Paper’s Mickey Boardman on How the Kim Kardashian Shoot Happened

Photo: Paper Magazine

Earlier this year, while planning a Jean-Paul Goude shoot with Kim Kardashian, Paper magazine’s chief creative officer Drew Elliott offhandedly remarked, “This is going to break the internet.” That prophecy became the coverline of the magazine’s November issue, featuring an image of Kardashian’s glistening bare ass, along with the words “Break the Internet.” The response to the nude cover shot is pretty much what he’d predicted: memes aplenty, predictable outrage, and sheer goggle-eyed gaping.

Mickey Boardman, Paper’s editorial director, talked to the Cut about how the story came about, how getting butt-naked was all Kim’s idea, and on the images from the spread yet to come.

How did the shoot come together? How did you get Kim involved?
We were thinking, “It would be great to bring in some more high-profile people in addition to changing the look [of the magazine] and updating and bringing in a big digital component.” And we worked once before with Kim and Khloé, for our social-media issue. And literally, they were the nicest, easiest people to work with, shockingly enough.

They’re very professional?
On time, nice to everybody, tweeted out a link. You know, when they tweeted it last time, it almost broke our website. Again, it came to us, like, Can you imagine if Jean-Paul Goude shot her? We reached out to her people. Kim and her publicist are super smart and get it. And Kim wanted to do cool, amazing things. And very often, with these super-famous people, they’re up for things if there’s an interesting photographer who’s super respected, super famous, someone who they know does amazing work. Kim said that she would do it with Jean-Paul. And he had some scheduling things, but he was into it. And really, it was shockingly easy. And he lives in Paris.
 
And she was there for Paris Fashion Week.
She got to Paris for certain things in Fashion Week. She arrived chased by paparazzi on motorbikes. It’s incredible, the insanity that ensues wherever she goes. And she, again, is on time and super nice to everyone. Her attitude was, If we’re gonna do this, let’s really go there.
 
Did she get creatively involved, as well?
Totally.
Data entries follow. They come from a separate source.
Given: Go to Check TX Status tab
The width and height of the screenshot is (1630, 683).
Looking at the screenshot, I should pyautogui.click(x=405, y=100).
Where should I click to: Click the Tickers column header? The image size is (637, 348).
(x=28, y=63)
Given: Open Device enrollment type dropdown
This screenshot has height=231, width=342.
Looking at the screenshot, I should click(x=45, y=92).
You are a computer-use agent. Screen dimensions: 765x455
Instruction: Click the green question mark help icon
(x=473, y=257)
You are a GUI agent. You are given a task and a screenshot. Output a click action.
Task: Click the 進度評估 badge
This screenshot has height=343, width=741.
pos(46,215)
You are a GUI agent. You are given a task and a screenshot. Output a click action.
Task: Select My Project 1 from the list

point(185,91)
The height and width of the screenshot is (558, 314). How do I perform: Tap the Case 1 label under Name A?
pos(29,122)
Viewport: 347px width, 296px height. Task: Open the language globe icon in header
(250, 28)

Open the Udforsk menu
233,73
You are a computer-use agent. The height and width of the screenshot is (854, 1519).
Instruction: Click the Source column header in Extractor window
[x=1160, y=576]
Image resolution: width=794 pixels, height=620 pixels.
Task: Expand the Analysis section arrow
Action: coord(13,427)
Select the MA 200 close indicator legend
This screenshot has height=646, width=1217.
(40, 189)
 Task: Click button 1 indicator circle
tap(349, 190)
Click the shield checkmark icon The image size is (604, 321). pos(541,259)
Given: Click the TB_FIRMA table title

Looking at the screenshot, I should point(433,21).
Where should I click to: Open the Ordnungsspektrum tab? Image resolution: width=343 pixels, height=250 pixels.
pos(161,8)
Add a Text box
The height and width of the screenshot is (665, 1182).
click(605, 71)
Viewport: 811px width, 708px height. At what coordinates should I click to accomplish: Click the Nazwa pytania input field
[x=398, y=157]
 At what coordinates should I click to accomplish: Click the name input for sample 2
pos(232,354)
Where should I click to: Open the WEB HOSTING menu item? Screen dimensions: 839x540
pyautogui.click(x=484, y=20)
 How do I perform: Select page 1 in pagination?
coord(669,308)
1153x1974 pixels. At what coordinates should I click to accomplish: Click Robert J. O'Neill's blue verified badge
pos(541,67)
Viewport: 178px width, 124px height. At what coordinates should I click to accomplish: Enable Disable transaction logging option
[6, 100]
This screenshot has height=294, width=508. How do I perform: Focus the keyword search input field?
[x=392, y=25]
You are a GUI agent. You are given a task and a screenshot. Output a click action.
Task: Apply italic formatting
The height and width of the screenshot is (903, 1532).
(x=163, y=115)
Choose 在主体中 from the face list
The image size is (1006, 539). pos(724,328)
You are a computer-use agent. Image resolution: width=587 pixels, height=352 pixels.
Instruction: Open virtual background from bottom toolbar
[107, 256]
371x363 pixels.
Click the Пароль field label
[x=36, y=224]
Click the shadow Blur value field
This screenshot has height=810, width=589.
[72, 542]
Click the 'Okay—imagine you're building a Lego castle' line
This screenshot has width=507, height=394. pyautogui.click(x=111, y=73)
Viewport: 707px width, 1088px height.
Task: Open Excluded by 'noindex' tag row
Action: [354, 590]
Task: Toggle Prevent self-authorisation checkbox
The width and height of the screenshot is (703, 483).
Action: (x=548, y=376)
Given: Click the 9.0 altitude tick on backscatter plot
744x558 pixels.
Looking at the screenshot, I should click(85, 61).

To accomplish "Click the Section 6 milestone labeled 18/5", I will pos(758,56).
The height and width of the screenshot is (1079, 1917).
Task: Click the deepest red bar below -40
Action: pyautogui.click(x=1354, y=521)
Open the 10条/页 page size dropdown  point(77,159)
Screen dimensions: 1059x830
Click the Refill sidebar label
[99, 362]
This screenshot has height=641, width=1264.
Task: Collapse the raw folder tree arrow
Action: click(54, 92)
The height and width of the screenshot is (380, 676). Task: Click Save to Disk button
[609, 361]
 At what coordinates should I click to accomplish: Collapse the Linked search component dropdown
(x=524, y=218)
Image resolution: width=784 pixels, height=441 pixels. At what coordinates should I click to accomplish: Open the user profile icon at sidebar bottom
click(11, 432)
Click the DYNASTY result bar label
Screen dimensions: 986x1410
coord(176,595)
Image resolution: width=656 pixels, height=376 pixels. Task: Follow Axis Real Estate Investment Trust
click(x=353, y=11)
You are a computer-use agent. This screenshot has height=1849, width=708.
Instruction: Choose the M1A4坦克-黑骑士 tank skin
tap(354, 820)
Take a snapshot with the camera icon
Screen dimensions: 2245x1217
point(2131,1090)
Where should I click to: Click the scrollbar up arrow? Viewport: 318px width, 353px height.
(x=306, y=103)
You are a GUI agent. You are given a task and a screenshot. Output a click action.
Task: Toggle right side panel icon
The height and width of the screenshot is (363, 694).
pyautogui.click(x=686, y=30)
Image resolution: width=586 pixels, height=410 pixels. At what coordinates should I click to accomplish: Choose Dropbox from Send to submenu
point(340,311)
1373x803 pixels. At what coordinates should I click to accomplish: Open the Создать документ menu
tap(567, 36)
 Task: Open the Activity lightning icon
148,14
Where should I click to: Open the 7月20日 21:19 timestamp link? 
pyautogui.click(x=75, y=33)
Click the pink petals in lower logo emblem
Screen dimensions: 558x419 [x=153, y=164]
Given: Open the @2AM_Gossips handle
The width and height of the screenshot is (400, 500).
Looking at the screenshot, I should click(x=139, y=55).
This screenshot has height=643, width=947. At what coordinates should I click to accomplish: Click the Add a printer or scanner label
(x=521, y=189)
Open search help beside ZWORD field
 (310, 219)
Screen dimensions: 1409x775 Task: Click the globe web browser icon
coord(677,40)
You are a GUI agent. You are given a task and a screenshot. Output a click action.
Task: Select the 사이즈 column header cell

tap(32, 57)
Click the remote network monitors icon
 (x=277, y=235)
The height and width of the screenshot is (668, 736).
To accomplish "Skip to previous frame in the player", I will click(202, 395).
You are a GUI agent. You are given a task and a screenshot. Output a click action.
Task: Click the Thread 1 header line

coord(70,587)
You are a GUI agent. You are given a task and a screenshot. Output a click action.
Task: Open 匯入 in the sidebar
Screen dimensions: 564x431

We ended up trying one thing that didn’t run and that we didn’t think worked. We hadn’t planned for her to take her clothes off. She wanted to and it kind of fit with the thing, and Jean-Paul was super excited about her attitude and Kim was super excited. Everyone was excited about working together and making magic. I mean, wait until you guys see the inside photos. I can’t even — I cannot even tell you. They’re just so amazing and so shocking and so bananas.

So I know the Champagne photo is a riff on an image Jean-Paul had already done.
Yes. Carolina [Beaumont], who is kind of amazing. It’s kind of like his legendary, classic shot. Originally the plan was for the Champagne shot to be the cover, but then the butt shot just was so amazing that we felt like, “Let’s do that as kind of a bonus cover.” The newsstand and subscribers get the Champagne [shot].
 
I was just going to ask you, because I don’t know what the rules are for nudity on the newsstand.
People can order it from our website. We’re distributed in hotels, like the Chateau [Marmont] and the Standard. So you can get it there, or we have certain, select special distribution places where it’s not an official newsstand. But other than that …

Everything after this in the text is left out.